Concetti Chiave
- L'Italia ha vissuto un'inversione nei flussi migratori, passando da un paese di emigrazione a una destinazione per immigrati, con oltre 5 milioni di presenze nel 2015.
- Le principali comunità di immigrati provengono da paesi dell'Est Europa, come la Romania e l'Albania, oltre a nazioni africane, mediorientali e asiatiche.
- Molti migranti affrontano difficoltà di integrazione a causa della complessa burocrazia per ottenere il permesso di soggiorno, vivendo spesso in clandestinità.
- I migranti sono spesso accusati di contribuire alla criminalità e al declino economico, nonostante il basso costo della loro manodopera.
- Il pregiudizio e il senso di superiorità ostacolano l'integrazione, impedendo ai migranti di contribuire pienamente alla società e relegandoli a ruoli marginali.
La percezione del diverso
L’Italia, si sa, è il paese dei paradossi. Per gran parte della sua storia, dall’unità in poi, è stata soggetta ad un tasso di emigrazione tale da vedere la sua popolazione ridotta di oltre la metà. È solo negli ultimi decenni che i bilanci si sono invertiti e che il Bel paese si è trasformato in una terra di “accoglienza” per quanti tentino di trovare fortuna fuori; e pare proprio siano in molti, stando al censimento dell’Istat del 1° gennaio 2015, quando il numero di immigrati ha superato i 5 milioni di individui.
######
Compito assegnato 1
Secondo l'estratto, quale soglia ha superato il numero di immigrati in Italia al censimento Istat del 1° gennaio 2015?
L'estratto e le righe provengono da fonti diverse.

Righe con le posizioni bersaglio
######
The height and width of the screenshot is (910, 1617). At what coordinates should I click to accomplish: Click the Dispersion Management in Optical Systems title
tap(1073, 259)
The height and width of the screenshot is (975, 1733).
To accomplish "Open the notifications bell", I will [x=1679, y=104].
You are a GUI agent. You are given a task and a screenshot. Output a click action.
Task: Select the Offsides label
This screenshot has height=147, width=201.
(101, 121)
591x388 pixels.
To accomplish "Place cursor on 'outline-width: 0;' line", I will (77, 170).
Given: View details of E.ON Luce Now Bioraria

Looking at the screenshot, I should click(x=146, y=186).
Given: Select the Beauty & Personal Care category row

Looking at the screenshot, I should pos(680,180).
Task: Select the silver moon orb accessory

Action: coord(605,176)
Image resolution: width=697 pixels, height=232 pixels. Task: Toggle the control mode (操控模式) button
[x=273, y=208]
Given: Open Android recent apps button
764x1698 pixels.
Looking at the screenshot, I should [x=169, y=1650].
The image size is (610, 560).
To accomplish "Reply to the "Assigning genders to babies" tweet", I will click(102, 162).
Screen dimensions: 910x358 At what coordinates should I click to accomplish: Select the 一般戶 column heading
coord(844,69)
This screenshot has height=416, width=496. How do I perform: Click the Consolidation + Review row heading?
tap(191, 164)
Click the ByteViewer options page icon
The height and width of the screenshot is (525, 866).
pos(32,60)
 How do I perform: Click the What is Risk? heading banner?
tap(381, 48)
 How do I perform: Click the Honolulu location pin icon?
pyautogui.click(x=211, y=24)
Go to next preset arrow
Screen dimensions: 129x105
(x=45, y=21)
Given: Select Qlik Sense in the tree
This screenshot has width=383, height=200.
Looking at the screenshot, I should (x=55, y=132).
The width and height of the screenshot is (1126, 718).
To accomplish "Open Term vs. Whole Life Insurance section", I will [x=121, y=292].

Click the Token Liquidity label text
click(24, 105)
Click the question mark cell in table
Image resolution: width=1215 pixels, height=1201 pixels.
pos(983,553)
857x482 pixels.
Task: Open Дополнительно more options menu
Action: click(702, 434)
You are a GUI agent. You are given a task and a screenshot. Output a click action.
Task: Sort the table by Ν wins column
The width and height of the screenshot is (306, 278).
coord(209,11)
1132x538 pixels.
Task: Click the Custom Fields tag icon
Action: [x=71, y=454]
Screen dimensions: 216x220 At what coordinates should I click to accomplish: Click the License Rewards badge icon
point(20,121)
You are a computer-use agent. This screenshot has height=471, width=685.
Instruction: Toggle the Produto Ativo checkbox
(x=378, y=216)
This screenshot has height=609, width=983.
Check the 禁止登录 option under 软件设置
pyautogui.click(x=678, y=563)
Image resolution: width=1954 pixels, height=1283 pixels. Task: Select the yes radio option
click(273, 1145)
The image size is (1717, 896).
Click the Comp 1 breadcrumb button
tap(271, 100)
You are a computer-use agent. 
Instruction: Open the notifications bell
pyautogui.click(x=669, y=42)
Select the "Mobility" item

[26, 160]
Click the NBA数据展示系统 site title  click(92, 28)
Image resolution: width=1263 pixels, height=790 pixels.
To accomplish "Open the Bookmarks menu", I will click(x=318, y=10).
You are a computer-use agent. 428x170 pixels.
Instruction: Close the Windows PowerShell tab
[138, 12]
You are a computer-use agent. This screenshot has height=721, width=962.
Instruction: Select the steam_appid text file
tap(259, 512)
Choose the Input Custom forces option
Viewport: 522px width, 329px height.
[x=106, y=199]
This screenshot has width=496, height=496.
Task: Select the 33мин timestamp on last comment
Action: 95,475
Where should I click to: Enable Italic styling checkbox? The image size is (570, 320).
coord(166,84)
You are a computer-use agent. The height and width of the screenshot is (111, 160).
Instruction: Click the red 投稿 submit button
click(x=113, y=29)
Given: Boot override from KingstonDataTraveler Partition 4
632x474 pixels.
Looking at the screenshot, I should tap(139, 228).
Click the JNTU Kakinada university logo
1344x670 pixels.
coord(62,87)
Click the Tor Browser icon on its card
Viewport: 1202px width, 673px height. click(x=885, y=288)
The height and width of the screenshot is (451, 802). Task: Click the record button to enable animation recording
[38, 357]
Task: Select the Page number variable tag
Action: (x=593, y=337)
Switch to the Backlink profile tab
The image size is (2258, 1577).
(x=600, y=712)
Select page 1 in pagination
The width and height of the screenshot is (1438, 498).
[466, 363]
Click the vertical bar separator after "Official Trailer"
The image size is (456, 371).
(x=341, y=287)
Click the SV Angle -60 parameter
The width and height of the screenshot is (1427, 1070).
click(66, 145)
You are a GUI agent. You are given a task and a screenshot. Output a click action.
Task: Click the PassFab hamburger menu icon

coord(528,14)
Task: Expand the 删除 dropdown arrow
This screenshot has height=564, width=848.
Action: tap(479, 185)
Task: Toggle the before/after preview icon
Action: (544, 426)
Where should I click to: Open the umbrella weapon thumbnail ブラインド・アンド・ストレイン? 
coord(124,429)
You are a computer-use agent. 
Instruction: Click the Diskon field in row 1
######
Compito assegnato 2
Ricopia senza modifiche le righe di dati a partire dalla prima e fino a quella che contiene "will [x=1679, y=104].", inclusa.

Soluzione del compito 1
Ha superato i 5 milioni di individui.

Soluzione del compito 2
The height and width of the screenshot is (910, 1617). At what coordinates should I click to accomplish: Click the Dispersion Management in Optical Systems title
tap(1073, 259)
The height and width of the screenshot is (975, 1733).
To accomplish "Open the notifications bell", I will [x=1679, y=104].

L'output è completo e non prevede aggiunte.